GIVEN INSTRUCTION: Copy the following records word for word, with no changes.

(Records from a dataset)

_ _ _

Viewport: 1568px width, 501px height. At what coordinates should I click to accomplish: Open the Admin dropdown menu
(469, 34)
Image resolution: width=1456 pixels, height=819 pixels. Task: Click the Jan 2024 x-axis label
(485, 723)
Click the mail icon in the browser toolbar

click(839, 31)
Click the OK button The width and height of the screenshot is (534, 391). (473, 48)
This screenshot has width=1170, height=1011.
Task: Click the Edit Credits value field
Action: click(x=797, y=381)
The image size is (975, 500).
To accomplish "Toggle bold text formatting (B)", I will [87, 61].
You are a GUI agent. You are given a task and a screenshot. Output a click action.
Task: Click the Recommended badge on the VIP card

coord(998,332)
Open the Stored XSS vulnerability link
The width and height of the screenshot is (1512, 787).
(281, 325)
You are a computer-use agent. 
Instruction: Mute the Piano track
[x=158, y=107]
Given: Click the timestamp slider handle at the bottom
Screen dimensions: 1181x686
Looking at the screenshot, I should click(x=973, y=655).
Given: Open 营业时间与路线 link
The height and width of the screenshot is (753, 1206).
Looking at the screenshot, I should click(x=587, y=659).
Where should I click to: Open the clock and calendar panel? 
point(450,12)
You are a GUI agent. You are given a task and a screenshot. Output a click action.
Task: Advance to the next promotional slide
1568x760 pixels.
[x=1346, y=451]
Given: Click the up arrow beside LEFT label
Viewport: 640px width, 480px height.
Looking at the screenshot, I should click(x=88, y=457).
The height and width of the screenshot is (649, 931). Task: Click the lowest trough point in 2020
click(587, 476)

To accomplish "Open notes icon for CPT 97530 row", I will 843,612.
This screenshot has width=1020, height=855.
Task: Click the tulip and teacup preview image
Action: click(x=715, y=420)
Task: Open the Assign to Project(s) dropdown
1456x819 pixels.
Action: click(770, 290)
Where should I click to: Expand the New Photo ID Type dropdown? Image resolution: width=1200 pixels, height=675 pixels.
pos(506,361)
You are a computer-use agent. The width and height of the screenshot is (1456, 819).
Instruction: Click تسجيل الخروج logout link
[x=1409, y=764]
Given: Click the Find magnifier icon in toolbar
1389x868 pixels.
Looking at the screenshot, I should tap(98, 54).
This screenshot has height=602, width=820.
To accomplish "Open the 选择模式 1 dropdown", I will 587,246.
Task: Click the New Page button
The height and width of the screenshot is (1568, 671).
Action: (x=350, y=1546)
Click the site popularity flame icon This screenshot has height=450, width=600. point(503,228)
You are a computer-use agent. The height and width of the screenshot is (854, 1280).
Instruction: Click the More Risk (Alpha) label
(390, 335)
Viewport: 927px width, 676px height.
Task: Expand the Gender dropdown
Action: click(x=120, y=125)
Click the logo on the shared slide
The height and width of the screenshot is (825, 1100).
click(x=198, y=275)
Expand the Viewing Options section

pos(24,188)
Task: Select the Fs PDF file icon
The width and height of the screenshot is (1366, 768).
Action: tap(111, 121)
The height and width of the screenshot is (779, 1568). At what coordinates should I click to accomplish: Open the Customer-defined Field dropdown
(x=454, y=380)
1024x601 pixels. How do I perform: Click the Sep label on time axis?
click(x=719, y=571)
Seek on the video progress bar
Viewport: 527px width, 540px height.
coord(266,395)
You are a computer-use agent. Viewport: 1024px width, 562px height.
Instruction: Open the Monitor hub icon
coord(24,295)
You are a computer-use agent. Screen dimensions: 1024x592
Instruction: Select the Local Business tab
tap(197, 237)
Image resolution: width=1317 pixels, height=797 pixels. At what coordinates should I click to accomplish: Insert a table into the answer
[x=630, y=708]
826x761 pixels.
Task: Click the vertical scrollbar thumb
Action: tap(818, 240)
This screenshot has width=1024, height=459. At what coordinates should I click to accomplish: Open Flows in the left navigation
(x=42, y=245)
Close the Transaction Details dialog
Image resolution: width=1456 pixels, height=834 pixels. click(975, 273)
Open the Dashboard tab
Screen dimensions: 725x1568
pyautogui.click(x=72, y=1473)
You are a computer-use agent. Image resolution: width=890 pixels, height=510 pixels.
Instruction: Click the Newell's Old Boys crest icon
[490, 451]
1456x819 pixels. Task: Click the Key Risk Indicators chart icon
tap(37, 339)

_ _ _

REPLY TO THE EXERCISE:
Viewport: 1568px width, 501px height. At what coordinates should I click to accomplish: Open the Admin dropdown menu
(469, 34)
Image resolution: width=1456 pixels, height=819 pixels. Task: Click the Jan 2024 x-axis label
(485, 723)
Click the mail icon in the browser toolbar

click(839, 31)
Click the OK button The width and height of the screenshot is (534, 391). (473, 48)
This screenshot has width=1170, height=1011.
Task: Click the Edit Credits value field
Action: click(x=797, y=381)
The image size is (975, 500).
To accomplish "Toggle bold text formatting (B)", I will [87, 61].
You are a GUI agent. You are given a task and a screenshot. Output a click action.
Task: Click the Recommended badge on the VIP card

coord(998,332)
Open the Stored XSS vulnerability link
The width and height of the screenshot is (1512, 787).
(281, 325)
You are a computer-use agent. 
Instruction: Mute the Piano track
[x=158, y=107]
Given: Click the timestamp slider handle at the bottom
Screen dimensions: 1181x686
Looking at the screenshot, I should click(x=973, y=655).
Given: Open 营业时间与路线 link
The height and width of the screenshot is (753, 1206).
Looking at the screenshot, I should click(x=587, y=659).
Where should I click to: Open the clock and calendar panel? 
point(450,12)
You are a GUI agent. You are given a task and a screenshot. Output a click action.
Task: Advance to the next promotional slide
1568x760 pixels.
[x=1346, y=451]
Given: Click the up arrow beside LEFT label
Viewport: 640px width, 480px height.
Looking at the screenshot, I should click(x=88, y=457).
The height and width of the screenshot is (649, 931). Task: Click the lowest trough point in 2020
click(587, 476)

To accomplish "Open notes icon for CPT 97530 row", I will 843,612.
This screenshot has width=1020, height=855.
Task: Click the tulip and teacup preview image
Action: click(x=715, y=420)
Task: Open the Assign to Project(s) dropdown
1456x819 pixels.
Action: click(770, 290)
Where should I click to: Expand the New Photo ID Type dropdown? Image resolution: width=1200 pixels, height=675 pixels.
pos(506,361)
You are a computer-use agent. The width and height of the screenshot is (1456, 819).
Instruction: Click تسجيل الخروج logout link
[x=1409, y=764]
Given: Click the Find magnifier icon in toolbar
1389x868 pixels.
Looking at the screenshot, I should tap(98, 54).
This screenshot has height=602, width=820.
To accomplish "Open the 选择模式 1 dropdown", I will 587,246.
Task: Click the New Page button
The height and width of the screenshot is (1568, 671).
Action: (x=350, y=1546)
Click the site popularity flame icon This screenshot has height=450, width=600. point(503,228)
You are a computer-use agent. The height and width of the screenshot is (854, 1280).
Instruction: Click the More Risk (Alpha) label
(390, 335)
Viewport: 927px width, 676px height.
Task: Expand the Gender dropdown
Action: click(x=120, y=125)
Click the logo on the shared slide
The height and width of the screenshot is (825, 1100).
click(x=198, y=275)
Expand the Viewing Options section

pos(24,188)
Task: Select the Fs PDF file icon
The width and height of the screenshot is (1366, 768).
Action: tap(111, 121)
The height and width of the screenshot is (779, 1568). At what coordinates should I click to accomplish: Open the Customer-defined Field dropdown
(x=454, y=380)
1024x601 pixels. How do I perform: Click the Sep label on time axis?
click(x=719, y=571)
Seek on the video progress bar
Viewport: 527px width, 540px height.
coord(266,395)
You are a computer-use agent. Viewport: 1024px width, 562px height.
Instruction: Open the Monitor hub icon
coord(24,295)
You are a computer-use agent. Screen dimensions: 1024x592
Instruction: Select the Local Business tab
tap(197, 237)
Image resolution: width=1317 pixels, height=797 pixels. At what coordinates should I click to accomplish: Insert a table into the answer
[x=630, y=708]
826x761 pixels.
Task: Click the vertical scrollbar thumb
Action: tap(818, 240)
This screenshot has width=1024, height=459. At what coordinates should I click to accomplish: Open Flows in the left navigation
(x=42, y=245)
Close the Transaction Details dialog
Image resolution: width=1456 pixels, height=834 pixels. click(975, 273)
Open the Dashboard tab
Screen dimensions: 725x1568
pyautogui.click(x=72, y=1473)
You are a computer-use agent. Image resolution: width=890 pixels, height=510 pixels.
Instruction: Click the Newell's Old Boys crest icon
[490, 451]
1456x819 pixels. Task: Click the Key Risk Indicators chart icon
tap(37, 339)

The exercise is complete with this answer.